Open patrick-kidger opened 2 years ago
I think the moral of the story here is we need every API entrypoint in JAX to call jnp.asarray()
on array-like inputs.
import jax
import jax.numpy as jnp
import typing
class MyArray:
def __jax_array__(self):
return jnp.array([[1.]])
jnp.asarray(MyArray())
# TypeError: Value '<__main__.MyArray object at 0x7f67b007c4c0>' with dtype object is not a valid
# JAX array type. Only arrays of numeric types are supported by JAX.

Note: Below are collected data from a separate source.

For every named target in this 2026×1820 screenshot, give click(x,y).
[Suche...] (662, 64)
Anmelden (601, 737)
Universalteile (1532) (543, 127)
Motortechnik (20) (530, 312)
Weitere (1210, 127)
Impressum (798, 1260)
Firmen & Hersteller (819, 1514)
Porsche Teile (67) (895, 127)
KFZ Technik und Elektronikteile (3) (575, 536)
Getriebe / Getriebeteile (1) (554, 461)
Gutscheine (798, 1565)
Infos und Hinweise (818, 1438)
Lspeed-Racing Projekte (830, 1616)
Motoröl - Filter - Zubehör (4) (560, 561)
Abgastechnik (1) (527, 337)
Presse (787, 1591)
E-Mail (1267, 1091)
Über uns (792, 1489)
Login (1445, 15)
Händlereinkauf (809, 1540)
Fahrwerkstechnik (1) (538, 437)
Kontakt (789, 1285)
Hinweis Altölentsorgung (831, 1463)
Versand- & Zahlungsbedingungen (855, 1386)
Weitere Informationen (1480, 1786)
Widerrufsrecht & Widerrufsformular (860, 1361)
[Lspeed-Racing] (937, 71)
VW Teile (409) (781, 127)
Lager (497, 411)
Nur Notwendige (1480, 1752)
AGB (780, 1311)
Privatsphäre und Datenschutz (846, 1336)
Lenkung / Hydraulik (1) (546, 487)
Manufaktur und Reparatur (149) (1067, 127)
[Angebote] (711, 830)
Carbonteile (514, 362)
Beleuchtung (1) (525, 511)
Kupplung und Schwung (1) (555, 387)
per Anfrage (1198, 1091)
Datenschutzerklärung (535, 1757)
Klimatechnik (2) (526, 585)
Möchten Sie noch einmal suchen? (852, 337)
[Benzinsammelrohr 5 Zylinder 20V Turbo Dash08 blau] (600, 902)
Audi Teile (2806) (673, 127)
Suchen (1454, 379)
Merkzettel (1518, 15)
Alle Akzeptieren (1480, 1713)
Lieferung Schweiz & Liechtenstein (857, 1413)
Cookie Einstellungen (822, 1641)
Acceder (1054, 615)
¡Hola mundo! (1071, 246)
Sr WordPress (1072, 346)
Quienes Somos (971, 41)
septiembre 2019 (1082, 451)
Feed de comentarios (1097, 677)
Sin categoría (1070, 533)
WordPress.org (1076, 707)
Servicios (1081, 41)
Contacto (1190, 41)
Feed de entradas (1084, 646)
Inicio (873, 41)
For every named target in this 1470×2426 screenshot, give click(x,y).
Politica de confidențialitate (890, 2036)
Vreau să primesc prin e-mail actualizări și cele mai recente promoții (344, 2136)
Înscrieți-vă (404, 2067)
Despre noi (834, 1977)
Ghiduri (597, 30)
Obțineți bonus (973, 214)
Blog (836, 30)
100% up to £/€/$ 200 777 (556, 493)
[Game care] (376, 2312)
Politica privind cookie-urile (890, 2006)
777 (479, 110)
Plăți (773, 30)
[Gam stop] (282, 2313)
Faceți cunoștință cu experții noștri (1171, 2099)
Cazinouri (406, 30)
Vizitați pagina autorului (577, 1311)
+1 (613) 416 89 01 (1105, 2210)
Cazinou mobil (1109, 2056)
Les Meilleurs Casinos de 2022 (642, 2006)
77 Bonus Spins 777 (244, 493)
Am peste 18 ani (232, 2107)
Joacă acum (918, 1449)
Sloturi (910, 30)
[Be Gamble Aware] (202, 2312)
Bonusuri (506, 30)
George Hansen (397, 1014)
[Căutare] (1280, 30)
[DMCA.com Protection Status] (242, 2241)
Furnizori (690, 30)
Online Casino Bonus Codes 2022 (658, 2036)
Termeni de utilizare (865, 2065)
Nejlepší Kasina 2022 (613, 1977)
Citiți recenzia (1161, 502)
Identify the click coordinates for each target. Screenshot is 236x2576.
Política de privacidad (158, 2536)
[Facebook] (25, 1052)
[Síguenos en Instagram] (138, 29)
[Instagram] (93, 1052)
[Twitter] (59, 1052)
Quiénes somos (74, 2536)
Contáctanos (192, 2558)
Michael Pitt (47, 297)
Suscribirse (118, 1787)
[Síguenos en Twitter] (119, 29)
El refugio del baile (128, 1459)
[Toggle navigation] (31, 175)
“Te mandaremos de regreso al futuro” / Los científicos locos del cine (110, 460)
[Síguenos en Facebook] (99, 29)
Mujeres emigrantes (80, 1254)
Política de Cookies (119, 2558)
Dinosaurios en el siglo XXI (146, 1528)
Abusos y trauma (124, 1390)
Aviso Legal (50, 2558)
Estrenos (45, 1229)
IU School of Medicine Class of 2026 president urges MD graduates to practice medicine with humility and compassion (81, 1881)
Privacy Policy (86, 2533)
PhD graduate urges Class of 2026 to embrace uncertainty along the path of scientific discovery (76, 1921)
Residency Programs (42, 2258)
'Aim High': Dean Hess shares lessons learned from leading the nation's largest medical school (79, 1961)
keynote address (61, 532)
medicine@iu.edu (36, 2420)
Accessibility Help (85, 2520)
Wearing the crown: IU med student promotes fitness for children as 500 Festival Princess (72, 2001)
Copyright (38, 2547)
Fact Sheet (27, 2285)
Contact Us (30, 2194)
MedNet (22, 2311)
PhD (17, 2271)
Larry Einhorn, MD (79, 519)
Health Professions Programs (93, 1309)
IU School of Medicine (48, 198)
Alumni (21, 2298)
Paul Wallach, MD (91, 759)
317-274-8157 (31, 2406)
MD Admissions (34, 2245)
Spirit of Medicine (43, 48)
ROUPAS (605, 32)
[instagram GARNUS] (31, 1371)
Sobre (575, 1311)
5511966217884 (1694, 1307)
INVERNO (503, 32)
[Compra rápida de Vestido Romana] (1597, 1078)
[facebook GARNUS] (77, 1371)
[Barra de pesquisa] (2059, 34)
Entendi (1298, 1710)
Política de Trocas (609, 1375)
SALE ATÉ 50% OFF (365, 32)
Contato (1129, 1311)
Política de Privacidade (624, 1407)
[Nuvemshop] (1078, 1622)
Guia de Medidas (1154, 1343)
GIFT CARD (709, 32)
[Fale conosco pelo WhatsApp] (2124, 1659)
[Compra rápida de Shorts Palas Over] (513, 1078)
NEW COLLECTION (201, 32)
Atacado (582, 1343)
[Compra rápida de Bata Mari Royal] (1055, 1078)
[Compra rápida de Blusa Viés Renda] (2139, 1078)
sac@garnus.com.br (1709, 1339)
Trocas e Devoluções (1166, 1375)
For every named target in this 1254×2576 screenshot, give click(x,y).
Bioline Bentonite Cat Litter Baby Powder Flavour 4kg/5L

unfortunately. (With our without the disable_jit
.)
Nor in the PyTree case, in which it instead fails silently:
import jax
import jax.numpy as jnp
import typing
class MyArray(typing.NamedTuple):
def __jax_array__(self):
return jnp.array([[1.]])
out = jnp.asarray(MyArray())
print(repr(out))
# DeviceArray([], dtype=float32)
Well, in that case, we need __jax_array__
to be respected by jnp.array()
.
The real issue is that __jax_array__
is only partially supported throughout the JAX package with very little test coverage, and making it fully supported and tested will take a lot of work (for what its worth, this is the kind of issue I had in mind when I initially advocated against adding it)
I'll assign the issue to @mattjj, who didn't anticipate any support burden 😀
I'll assign the issue to @mattjj, who didn't anticipate any support burden 😀
Haha!
FWIW, as a developer I would also not have added __jax_array__
for exactly this reason. But as an end user I'm actually really enjoying having it around! For example over in https://github.com/patrick-kidger/equinox/issues/53 we're discussing using it to implement spectral norm as a "parameterised weight" -- much like how PyTorch does via torch.nn.utils.parameterize
.
@jakevdp that was a good one. Though the reason the support burden was limited is we didn't tell anyone about it or promise anything about it!
(Also I haven't paged in this whole thread yet but I'd be happy to delete __jax_array__
.)
IIUC this issue only arises with an object that is both a pytree and has a __jax_array__
defined. I think we should say that in that case the pytree semantics take precedence, right? (In general that situation seems ambiguous as to whether something should be considered a container or an arraylike leaf. So we could also just say it's undefined behavior.)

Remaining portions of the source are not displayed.